Cambridge University Scientists Unveil New Organ-Specific Mutational Signature Analysis Data

Insights gleaned from recent cancer whole genome analysis in England add to knowledge of common versus rare signatures, revealing 58 new mutational patterns

University of Cambridge and Cambridge University Hospitals (CUH) researchers are calling their recent cancer mutation study the “largest of its kind” and one that improves on their earlier work. The related article published in an April 2022 edition of Science, titled, “Substitution Mutational Signatures in Whole-Genome-Sequenced Cancers in the UK Population,” explains more about the team’s recent analysis of more than 12,000 cancers.

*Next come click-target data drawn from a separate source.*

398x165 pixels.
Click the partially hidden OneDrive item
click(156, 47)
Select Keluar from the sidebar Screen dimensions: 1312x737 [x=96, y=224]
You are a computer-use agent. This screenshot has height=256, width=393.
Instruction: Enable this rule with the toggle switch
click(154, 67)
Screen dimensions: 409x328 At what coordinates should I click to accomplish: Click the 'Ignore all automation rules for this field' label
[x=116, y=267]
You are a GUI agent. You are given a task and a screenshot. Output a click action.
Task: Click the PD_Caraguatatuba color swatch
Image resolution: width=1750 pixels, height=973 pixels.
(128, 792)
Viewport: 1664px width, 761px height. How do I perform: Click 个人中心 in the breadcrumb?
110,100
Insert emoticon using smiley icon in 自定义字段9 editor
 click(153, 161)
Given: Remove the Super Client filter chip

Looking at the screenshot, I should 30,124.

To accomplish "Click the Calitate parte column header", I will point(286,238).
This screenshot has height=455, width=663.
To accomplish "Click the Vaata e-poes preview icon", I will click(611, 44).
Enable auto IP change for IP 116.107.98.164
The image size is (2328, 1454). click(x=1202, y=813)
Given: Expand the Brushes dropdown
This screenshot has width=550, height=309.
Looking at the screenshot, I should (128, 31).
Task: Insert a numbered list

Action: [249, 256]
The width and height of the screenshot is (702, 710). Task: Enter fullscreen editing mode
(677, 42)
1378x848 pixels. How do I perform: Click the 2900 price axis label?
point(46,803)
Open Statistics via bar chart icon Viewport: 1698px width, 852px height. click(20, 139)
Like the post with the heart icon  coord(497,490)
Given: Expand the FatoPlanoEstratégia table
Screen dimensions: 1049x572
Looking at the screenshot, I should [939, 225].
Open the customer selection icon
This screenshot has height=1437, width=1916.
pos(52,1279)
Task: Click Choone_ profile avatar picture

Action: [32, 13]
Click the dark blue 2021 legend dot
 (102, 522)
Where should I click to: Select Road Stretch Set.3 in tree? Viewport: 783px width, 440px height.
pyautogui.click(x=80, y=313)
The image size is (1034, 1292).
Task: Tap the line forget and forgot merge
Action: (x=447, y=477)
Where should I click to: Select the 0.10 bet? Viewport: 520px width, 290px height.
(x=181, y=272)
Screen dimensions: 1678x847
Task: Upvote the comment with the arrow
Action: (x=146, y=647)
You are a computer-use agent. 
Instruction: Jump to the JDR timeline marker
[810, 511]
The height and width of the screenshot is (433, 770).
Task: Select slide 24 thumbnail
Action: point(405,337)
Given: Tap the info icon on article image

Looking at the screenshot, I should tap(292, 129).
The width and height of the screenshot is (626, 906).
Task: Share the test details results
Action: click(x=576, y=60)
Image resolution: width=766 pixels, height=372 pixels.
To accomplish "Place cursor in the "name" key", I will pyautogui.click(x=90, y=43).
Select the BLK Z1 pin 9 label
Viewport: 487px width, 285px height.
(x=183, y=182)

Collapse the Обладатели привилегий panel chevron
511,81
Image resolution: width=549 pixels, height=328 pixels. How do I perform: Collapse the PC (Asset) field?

Two details noted by the researchers are that for mutational signature analysis they used:

  1. Three large pan-cancer whole genome cohorts: the Genomics England Limited (GEL) version 8 cohort of the 100,000 Genomes Project, the ICGC cohort, and the Hartwig cohort; and
  2. 12,222 samples across 19 organs, performing independent signature extractions per organ for each cohort to identify single-base substitution (SBS) and double-base substitution (DBS) signatures independently in each organ.

This study targeted more than 12,000 NHS England patients, according to a NHS, CUH, NHS Foundation Trust news release.

A nearly 100-page downloadable supplement presents a graphic detailing of the signature extractions and summaries of signatures distribution for numerous types of cancer, including: breast cancer, ovarian cancer, kidney cancer, colorectal cancer, bone and soft tissue cancer, lung cancer, uterine cancer, central nervous system cancer, prostate cancer, bladder cancer, skin cancer, and myeloid cancer, among others.

Andrea Degasperi, PhD, and Serena Nik-Zainal, MD, are part of the University of Cambridge and Cambridge University Hospitals (CUH) research team
Andrea Degasperi, PhD (above, left), and Serena Nik-Zainal, MD (right) are part of the University of Cambridge and Cambridge University Hospitals research team that has released a new analysis of three large whole-genome–sequenced cancer cohorts. They say their most recent work reveals 58 new mutational patterns. (Photos: Cambridge Network)

Multiple Sources Probed for Clues to Signature Starting Points

“When you look at these cancers, you can start to see patterns,” explained Andrea Degasperi, PhD, for Pharmaceutical Technology. Degasperi is a research associate at the Early Cancer Institute and Department of Medical Genetics at University of Cambridge and first author of this study. “They tell us something happened in the past that generated these mutations, which could be something related to environmental risks.”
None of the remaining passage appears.